Après Ava qui montrait Ava Gardner dans un voyage de promotion à Rio de Janeiro et L’enfer fascinante version façon roman graphique d’un film qu’Henri-Georges Clouzot n’a jamais pu achever, Thibault Vermot et Alex W. Inker nous proposent de suivre Fritz Lang dans sa vie et son travail de cinéaste. La lecture de ce nouveau jalon du lien entre le cinéma et la BD met en évidence que ses auteurs – assurément cinéphiles – s’intéressent à l’ensemble du processus de la création cinématographique.
Le tout début présente la rencontre fortuite de Fritz Lang, à pied dans Berlin, avec l’inspektor Lohmann, de la Kriminalpolizei, qui pensait à lui et prétend qu’il le cherchait. Lohmann entraine le cinéaste prendre une bière pour lui expliquer son plan : faire un film d’une histoire d’assassinats sur laquelle il enquête.
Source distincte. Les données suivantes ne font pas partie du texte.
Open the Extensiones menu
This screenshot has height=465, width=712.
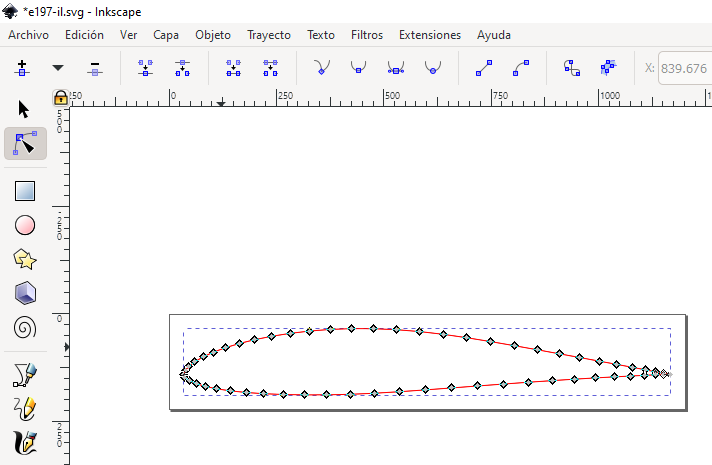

Lohmann imagine qu’en marquant le public, l’œuvre pourrait « changer le monde ».
Premières impressions
Ce début amène de nombreuses remarques, dont celle de l’usage de l’allemand pour certaines expressions (et davantage par la suite) ainsi que pour le titre et ceux des chapitres qui vont jusqu’à utiliser un lettrage à tendance gothique. Si pour ces titres, on trouve une traduction en fin d’ouvrage, il n’en est rien pour le reste. Lecture achevée, je considère que la gêne est minime, car on devine les significations par le contexte. Et je rapprocherais volontiers ce choix de celui que fait Robert Merle dans La mort est mon métier situé lui au cœur de la Seconde Guerre mondiale, alors qu’ici on sur la période de montée du nazisme. A noter également l’organisation d’une double planche avec des vignettes à lire en spirale, ce qui surprend jusqu’au moment où on comprend qu’elles sont numérotées (procédé repris sur une autre double planche, sur la fin). Enfin, il faut penser à lire l’album en faisant la distinction entre les personnes réelles et leurs représentation sous forme de personnages, car les auteurs ne se contentent pas d’illustrer une tranche de vie. Ils présentent tout cela selon leur vision personnelle. D’ailleurs, dans le film, le policier qui intervient à la fin n’est autre que le commissaire Lohmann…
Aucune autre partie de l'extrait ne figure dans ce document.